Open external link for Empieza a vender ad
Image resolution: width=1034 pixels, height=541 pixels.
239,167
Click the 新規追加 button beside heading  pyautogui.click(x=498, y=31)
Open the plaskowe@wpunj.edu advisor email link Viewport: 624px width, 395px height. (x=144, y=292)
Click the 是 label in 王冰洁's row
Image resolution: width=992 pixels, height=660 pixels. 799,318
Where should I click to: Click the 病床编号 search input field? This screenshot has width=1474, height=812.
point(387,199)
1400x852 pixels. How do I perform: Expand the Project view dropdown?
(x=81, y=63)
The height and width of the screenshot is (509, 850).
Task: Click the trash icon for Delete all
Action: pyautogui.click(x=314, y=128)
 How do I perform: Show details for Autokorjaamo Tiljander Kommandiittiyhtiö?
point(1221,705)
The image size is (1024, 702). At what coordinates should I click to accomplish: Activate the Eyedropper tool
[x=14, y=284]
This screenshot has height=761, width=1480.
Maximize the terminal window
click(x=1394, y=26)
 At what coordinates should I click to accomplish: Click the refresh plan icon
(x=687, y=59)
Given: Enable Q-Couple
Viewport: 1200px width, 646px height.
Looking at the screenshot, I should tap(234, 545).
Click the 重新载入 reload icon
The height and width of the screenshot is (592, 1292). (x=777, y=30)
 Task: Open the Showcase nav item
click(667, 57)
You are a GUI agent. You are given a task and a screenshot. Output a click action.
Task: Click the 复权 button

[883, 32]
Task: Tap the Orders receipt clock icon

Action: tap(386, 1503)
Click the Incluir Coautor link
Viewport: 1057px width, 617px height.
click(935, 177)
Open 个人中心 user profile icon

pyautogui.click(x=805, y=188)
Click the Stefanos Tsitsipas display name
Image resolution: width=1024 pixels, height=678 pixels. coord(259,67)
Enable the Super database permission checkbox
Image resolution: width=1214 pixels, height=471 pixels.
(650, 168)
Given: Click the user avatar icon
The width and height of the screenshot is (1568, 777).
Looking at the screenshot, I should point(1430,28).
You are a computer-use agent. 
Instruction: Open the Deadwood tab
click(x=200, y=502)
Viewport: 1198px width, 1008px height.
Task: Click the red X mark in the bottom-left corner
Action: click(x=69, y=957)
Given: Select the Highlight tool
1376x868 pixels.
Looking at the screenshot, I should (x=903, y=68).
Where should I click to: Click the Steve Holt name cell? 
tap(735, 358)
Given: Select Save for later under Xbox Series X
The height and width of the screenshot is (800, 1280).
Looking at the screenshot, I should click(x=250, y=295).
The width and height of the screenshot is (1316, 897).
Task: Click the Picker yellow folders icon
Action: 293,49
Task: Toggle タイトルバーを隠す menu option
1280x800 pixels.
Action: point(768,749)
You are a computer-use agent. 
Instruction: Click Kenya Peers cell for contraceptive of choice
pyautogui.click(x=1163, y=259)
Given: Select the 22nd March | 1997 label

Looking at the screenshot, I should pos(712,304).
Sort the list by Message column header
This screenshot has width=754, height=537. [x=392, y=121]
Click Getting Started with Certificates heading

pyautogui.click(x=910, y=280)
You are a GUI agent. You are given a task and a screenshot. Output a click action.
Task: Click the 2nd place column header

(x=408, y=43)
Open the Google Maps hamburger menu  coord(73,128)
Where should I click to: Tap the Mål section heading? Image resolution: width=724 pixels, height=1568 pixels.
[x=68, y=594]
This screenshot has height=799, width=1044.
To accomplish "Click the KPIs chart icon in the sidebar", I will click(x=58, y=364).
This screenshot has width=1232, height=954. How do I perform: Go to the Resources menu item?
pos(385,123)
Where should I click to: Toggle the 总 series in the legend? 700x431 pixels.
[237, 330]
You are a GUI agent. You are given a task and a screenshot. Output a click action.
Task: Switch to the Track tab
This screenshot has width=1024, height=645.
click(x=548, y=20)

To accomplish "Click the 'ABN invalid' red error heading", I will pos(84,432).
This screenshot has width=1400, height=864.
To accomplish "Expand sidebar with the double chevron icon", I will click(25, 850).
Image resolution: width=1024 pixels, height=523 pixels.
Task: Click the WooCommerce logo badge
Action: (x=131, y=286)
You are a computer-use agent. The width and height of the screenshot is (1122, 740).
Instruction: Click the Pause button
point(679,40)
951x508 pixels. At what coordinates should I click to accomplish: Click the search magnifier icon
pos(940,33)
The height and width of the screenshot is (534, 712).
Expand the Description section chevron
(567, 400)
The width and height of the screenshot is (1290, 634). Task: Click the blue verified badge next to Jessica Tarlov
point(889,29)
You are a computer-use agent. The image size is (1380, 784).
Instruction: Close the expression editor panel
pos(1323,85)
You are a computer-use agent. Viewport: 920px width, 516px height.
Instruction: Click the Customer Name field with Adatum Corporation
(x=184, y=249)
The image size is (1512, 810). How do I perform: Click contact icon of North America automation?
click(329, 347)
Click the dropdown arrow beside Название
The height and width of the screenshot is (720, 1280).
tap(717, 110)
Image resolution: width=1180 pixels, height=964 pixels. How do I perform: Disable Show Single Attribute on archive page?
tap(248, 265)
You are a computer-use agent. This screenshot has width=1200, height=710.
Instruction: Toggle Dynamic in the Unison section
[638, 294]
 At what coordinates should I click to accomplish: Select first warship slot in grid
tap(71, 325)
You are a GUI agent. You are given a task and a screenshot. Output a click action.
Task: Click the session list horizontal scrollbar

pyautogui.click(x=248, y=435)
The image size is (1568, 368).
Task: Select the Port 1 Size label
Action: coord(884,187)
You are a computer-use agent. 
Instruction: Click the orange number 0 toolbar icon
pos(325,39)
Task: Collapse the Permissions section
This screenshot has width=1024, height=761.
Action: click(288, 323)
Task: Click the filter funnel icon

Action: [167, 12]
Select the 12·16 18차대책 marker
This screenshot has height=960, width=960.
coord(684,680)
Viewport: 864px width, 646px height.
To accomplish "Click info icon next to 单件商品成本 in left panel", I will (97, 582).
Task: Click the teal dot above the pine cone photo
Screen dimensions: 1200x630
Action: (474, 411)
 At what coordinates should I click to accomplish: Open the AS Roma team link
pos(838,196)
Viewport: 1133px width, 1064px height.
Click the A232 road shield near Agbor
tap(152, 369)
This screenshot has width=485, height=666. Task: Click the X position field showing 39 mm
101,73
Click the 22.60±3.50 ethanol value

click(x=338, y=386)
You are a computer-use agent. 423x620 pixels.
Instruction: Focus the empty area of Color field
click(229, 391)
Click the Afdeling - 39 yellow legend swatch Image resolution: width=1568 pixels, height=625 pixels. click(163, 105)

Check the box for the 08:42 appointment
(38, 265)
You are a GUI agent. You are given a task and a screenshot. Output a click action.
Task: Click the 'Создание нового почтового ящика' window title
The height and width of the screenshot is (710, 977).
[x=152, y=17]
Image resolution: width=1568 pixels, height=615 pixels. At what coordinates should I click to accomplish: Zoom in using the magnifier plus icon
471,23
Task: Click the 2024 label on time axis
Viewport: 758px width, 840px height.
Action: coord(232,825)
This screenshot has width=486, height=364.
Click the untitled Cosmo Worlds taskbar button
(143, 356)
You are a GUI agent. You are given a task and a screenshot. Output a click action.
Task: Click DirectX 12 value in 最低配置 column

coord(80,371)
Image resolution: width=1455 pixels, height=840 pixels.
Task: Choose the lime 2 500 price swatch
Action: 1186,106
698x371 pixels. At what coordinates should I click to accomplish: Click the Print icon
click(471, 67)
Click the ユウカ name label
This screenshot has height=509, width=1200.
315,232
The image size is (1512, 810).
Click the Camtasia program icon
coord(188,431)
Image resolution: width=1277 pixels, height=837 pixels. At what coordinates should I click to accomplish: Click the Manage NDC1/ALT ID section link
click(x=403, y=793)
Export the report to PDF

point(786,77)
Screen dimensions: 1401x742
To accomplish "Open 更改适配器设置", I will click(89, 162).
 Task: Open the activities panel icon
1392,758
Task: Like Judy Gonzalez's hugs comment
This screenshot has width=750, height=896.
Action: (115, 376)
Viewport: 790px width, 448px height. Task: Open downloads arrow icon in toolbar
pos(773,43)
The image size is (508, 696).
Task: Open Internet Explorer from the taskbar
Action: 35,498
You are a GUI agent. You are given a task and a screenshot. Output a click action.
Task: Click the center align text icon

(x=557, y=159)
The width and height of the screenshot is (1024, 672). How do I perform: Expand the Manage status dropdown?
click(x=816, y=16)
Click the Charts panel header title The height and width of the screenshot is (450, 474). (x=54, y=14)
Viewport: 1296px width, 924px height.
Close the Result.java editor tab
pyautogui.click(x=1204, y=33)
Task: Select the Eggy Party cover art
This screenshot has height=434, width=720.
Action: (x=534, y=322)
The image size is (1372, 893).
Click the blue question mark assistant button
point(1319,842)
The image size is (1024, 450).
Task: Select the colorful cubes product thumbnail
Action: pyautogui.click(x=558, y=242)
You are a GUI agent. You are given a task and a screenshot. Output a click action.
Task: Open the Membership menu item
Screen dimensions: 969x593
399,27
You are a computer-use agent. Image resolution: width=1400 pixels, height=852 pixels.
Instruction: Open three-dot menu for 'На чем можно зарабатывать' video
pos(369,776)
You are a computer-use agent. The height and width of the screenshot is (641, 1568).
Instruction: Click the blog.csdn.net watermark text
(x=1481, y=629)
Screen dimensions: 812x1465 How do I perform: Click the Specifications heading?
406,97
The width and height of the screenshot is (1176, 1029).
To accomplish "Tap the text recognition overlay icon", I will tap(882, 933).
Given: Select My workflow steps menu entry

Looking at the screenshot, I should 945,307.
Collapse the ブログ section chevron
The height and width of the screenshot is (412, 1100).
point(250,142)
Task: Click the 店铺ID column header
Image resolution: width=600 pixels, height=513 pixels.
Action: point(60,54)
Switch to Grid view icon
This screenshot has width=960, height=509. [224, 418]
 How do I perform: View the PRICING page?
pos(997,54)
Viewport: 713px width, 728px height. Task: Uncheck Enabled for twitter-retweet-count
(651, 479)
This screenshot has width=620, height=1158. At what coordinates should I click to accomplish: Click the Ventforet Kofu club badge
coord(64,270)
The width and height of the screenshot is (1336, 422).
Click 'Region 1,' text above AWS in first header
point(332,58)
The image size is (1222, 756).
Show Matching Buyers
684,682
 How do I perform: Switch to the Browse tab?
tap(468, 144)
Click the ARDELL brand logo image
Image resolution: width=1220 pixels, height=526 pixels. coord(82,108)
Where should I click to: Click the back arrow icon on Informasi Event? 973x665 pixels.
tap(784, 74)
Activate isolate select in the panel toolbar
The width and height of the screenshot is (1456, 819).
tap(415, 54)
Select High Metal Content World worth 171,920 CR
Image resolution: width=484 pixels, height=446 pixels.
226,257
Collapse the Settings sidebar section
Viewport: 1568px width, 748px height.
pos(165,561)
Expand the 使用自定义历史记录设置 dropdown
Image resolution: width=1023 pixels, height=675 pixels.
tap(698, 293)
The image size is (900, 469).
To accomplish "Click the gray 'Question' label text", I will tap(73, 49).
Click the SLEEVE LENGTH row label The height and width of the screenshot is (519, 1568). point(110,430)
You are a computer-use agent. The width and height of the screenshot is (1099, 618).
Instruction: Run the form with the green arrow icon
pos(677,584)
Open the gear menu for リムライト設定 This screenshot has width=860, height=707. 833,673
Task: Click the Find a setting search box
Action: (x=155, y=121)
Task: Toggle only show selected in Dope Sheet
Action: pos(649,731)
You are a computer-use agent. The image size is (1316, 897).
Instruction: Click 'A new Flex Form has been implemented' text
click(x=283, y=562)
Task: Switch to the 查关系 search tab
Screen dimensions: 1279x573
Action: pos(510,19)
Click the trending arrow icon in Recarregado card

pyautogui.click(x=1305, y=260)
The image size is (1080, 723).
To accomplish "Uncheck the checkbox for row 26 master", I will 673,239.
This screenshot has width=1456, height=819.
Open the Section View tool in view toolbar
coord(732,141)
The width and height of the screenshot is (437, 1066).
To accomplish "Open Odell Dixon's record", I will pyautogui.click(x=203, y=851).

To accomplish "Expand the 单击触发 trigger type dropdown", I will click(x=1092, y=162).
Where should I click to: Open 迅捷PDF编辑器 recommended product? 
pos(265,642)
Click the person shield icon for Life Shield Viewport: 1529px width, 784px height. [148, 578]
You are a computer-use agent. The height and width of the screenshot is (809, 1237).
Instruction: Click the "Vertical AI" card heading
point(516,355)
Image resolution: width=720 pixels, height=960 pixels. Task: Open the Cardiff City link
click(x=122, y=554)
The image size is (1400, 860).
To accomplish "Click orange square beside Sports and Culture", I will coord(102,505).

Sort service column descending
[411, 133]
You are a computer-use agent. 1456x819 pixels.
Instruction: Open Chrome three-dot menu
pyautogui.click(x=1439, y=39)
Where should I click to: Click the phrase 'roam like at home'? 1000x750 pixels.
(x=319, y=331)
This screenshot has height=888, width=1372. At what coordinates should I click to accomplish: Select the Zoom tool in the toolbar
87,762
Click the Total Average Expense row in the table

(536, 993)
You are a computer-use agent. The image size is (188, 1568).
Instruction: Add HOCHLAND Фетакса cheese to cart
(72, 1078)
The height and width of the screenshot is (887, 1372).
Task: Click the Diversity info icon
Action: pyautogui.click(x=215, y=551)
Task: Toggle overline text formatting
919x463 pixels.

========================

Can you update the records from the line holding "Viewport: 864px width, 646px height." through the line holding "Action: 1186,106", inclusive, so that "ethanol value" reads "ethanol reading" and nothing else changes? Give back only those lines.

Viewport: 864px width, 646px height.
To accomplish "Click info icon next to 单件商品成本 in left panel", I will (97, 582).
Task: Click the teal dot above the pine cone photo
Screen dimensions: 1200x630
Action: (474, 411)
 At what coordinates should I click to accomplish: Open the AS Roma team link
pos(838,196)
Viewport: 1133px width, 1064px height.
Click the A232 road shield near Agbor
tap(152, 369)
This screenshot has width=485, height=666. Task: Click the X position field showing 39 mm
101,73
Click the 22.60±3.50 ethanol reading

click(x=338, y=386)
You are a computer-use agent. 423x620 pixels.
Instruction: Focus the empty area of Color field
click(229, 391)
Click the Afdeling - 39 yellow legend swatch Image resolution: width=1568 pixels, height=625 pixels. click(163, 105)

Check the box for the 08:42 appointment
(38, 265)
You are a GUI agent. You are given a task and a screenshot. Output a click action.
Task: Click the 'Создание нового почтового ящика' window title
The height and width of the screenshot is (710, 977).
[x=152, y=17]
Image resolution: width=1568 pixels, height=615 pixels. At what coordinates should I click to accomplish: Zoom in using the magnifier plus icon
471,23
Task: Click the 2024 label on time axis
Viewport: 758px width, 840px height.
Action: coord(232,825)
This screenshot has width=486, height=364.
Click the untitled Cosmo Worlds taskbar button
(143, 356)
You are a GUI agent. You are given a task and a screenshot. Output a click action.
Task: Click DirectX 12 value in 最低配置 column

coord(80,371)
Image resolution: width=1455 pixels, height=840 pixels.
Task: Choose the lime 2 500 price swatch
Action: 1186,106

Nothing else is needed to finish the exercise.